## YOUR GOAL:
The entries are to be given back verbatim; no picture is to be copied.

## EXERCISE INPUT:
━━━━━━━━

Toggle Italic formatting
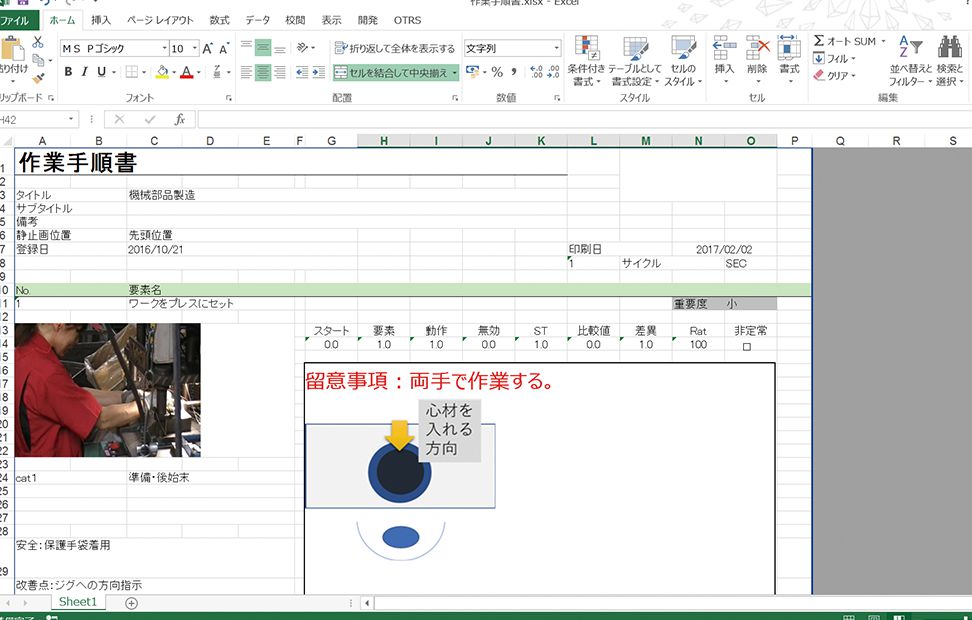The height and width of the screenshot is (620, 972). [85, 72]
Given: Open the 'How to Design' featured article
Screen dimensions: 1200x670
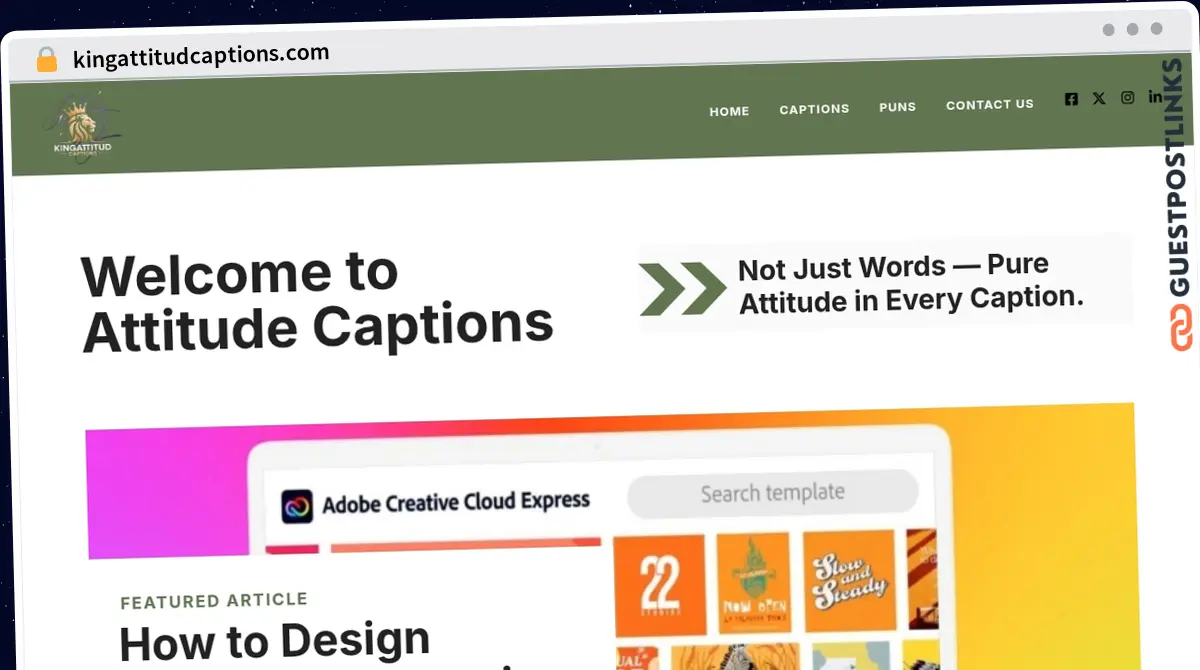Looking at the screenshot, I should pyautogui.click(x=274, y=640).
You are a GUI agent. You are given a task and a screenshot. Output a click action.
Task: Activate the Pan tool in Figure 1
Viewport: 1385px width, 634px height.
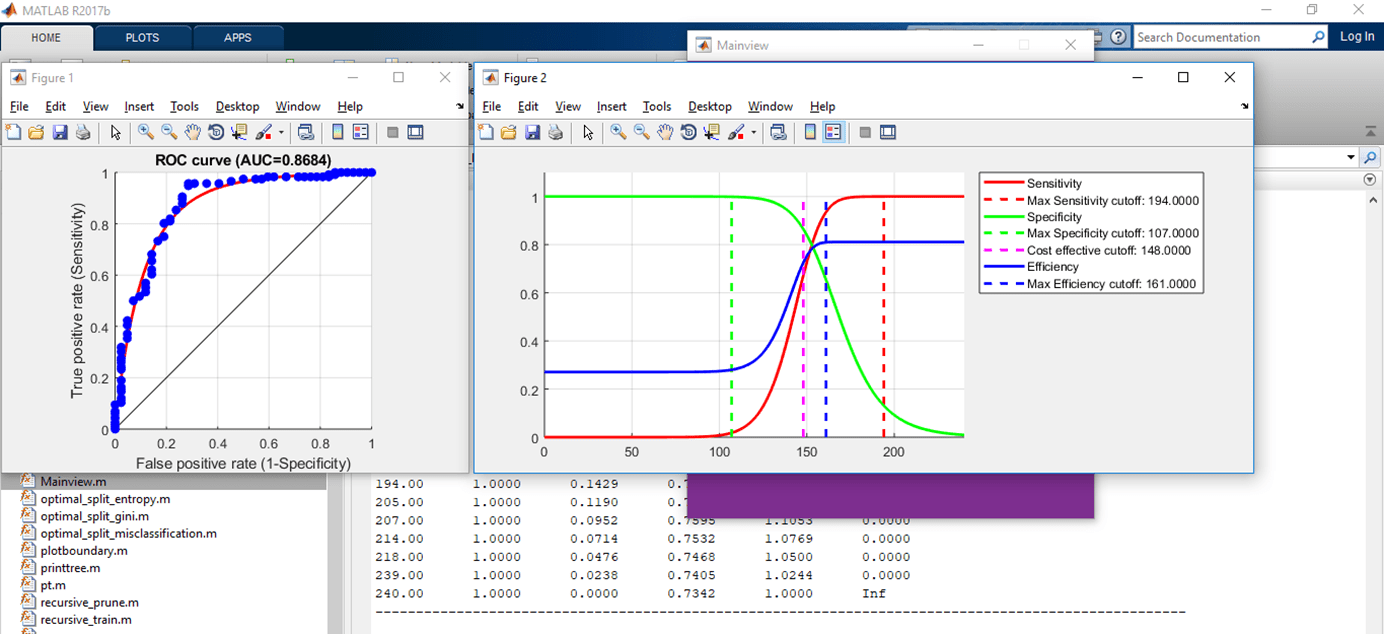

━━━━━━━━

## ANSWER SECTION:
Toggle Italic formatting
The height and width of the screenshot is (620, 972). [85, 72]
Given: Open the 'How to Design' featured article
Screen dimensions: 1200x670
Looking at the screenshot, I should pyautogui.click(x=274, y=640).
You are a GUI agent. You are given a task and a screenshot. Output a click action.
Task: Activate the Pan tool in Figure 1
Viewport: 1385px width, 634px height.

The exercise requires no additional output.